#### [任务目标]
请把选段中从“朱子所谓格物云者,在即物而穷”到“事物物对正心的一个辅助作用。”的文字逐字重新抄写一遍。

朱子所谓格物云者,在即物而穷其理也。即物穷理是就事事物物上求其所谓定理者也,是以吾心而求理于事事物物之中,析心与理而为二矣……若鄙人所谓致知格物者,致吾心之良知于事事物物也。吾心之良知即所谓天理也,致吾心良知之天理于事事物物,则事事物物皆得其理矣。致吾心之良知者,致知也。事事物物皆得其理者,格物也。是合心与理而为一者也。合心与理而为一,则凡区区前之所云,与朱子晚年之论,皆可以不言而喻矣。 [52]

此封书信王阳明阐述了自己的心即理的学说与朱子析心与理为二之不同。而笔者在此处要关注的是王阳明之致良知于事事物物。在此处,我们可以看出陆九渊与王阳明的最大的不同在于,陆九渊偏重于正心,从本心出发观照事事物物,而王阳明也重视在事事物物上致良知,即以事事物物为中介而正心。这就注意到了事事物物对正心的一个辅助作用。

#### [原始数据]

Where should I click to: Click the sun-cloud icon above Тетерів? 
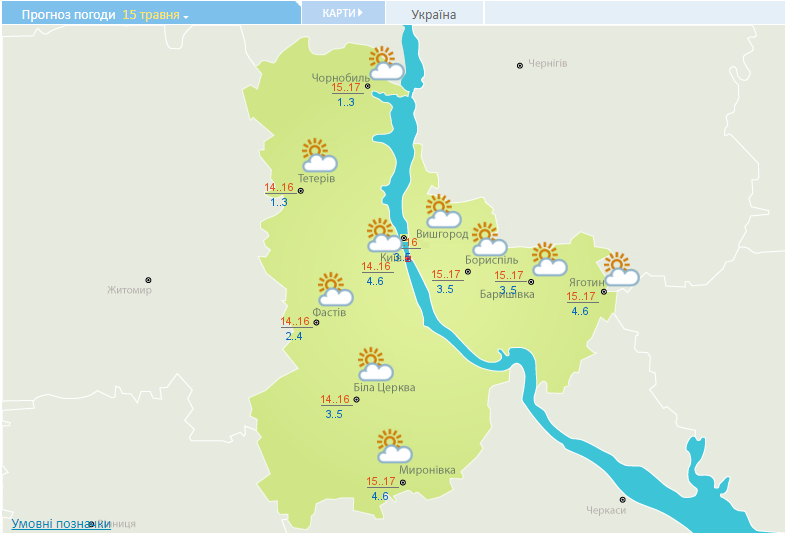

#### [完整回答]
朱子所谓格物云者,在即物而穷其理也。即物穷理是就事事物物上求其所谓定理者也,是以吾心而求理于事事物物之中,析心与理而为二矣……若鄙人所谓致知格物者,致吾心之良知于事事物物也。吾心之良知即所谓天理也,致吾心良知之天理于事事物物,则事事物物皆得其理矣。致吾心之良知者,致知也。事事物物皆得其理者,格物也。是合心与理而为一者也。合心与理而为一,则凡区区前之所云,与朱子晚年之论,皆可以不言而喻矣。 [52]

此封书信王阳明阐述了自己的心即理的学说与朱子析心与理为二之不同。而笔者在此处要关注的是王阳明之致良知于事事物物。在此处,我们可以看出陆九渊与王阳明的最大的不同在于,陆九渊偏重于正心,从本心出发观照事事物物,而王阳明也重视在事事物物上致良知,即以事事物物为中介而正心。这就注意到了事事物物对正心的一个辅助作用。